JO de Rio : un bilan largement positif et des Jeux 2024 à Paris en vue.

Le sport français avait envoyé à Rio sa plus importante délégation d’après-guerre pour des Jeux olympiques d’été, et il peut à présent communiquer sur un autre record : celui du nombre de médailles remportées en une seule édition. 42. Soit 10 récompenses en or, 18 en argent, 14 en bronze.

Abstraction faite de l’année 1900 à Paris, c’est davantage que pour n’importe quelle édition des Jeux, le précédent record d’après-guerre datant de Pékin (41, en 2008). Et « cela souligne une qualité d’ensemble », se félicite Denis Masseglia, le président du Comité national olympique sportif français.

Denis Masseglia a voulu mettre en avant « un bilan plus que positif » pour les 395 sportifs français, la proverbiale « magie des Jeux » ayant une fois de plus opéré. Ainsi donc, les Jeux bringuebaleraient toujours « leur lot de surprises, mais aussi « leur lot de frustrations » où les performances des uns et des autres échappent à « la rationalité » des pronostics - des « potentialités », selon le vocable choisi.

Le secrétaire d’Etat aux sports Thierry Braillard, sous peine d’un dissensus, pouvait difficilement faire autre chose que de s’associer « aux louanges » collectives.

Pour prévenir tout procès en optimisme béat, Thierry Braillard a toutefois évoqué un développement inégal selon les sports : quinze fédérations sportives ont rapporté des médailles à la France cet été, treize autres repartant bredouille.

Autre « enjeu majeur de développement », la pratique féminine de haut niveau.

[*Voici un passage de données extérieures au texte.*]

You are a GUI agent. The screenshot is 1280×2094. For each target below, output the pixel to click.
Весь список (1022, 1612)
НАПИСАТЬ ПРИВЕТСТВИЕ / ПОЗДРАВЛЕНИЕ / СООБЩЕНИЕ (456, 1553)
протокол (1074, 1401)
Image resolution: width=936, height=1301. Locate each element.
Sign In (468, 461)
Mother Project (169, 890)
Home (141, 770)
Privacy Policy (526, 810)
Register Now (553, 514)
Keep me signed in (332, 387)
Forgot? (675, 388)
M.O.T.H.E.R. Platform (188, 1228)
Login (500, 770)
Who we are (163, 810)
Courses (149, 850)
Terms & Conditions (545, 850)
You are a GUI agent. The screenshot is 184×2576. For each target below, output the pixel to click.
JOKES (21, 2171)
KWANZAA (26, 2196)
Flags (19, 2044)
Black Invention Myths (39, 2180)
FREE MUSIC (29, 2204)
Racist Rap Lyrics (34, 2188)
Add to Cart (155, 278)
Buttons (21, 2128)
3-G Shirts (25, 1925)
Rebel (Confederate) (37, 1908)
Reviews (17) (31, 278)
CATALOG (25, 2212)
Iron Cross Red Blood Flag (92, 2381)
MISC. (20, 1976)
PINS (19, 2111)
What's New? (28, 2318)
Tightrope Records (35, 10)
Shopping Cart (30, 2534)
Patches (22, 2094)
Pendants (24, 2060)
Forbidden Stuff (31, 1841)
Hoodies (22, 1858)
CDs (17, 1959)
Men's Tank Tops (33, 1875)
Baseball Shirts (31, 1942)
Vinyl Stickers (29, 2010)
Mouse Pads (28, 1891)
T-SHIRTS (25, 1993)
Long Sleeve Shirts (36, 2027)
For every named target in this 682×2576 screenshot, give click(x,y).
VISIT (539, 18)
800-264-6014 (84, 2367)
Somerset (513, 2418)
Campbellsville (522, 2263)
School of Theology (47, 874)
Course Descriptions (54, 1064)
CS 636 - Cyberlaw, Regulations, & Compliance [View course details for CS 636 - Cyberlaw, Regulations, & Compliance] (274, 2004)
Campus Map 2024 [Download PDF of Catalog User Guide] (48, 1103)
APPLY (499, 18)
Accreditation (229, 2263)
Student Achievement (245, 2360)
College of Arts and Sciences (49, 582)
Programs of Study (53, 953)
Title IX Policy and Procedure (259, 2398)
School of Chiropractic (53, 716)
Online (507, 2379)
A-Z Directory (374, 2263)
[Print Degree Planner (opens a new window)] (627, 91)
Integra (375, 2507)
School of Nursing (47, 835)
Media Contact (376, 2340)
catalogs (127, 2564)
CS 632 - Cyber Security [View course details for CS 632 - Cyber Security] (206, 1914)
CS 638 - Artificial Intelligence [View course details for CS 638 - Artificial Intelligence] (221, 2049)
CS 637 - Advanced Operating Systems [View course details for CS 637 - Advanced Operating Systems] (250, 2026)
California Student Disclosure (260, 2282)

Là où d’autres pays dépendent surtout du sport féminin, la France a remporté seulement un quart de ses médailles (28 %) grâce à des sportives, fait remarquer Thierry Braillard.

Qui appelle désormais, au mois d’octobre, à l’organisation « d’états généraux du sport de haut niveau » en France.

L’idée étant de « transformer l’argent en or » aux prochains Jeux Tokyo, en 2020, et d’accéder grâce à cette alchimie à la 5e place du classement des nations. En attendant, les Français quittent Rio à la 7e place générale.

Et avec l’envie redoublée, selon Denis Masseglia, d’« accueillir le monde entier » à Paris si la ville obtient la candidature de l’édition 2024.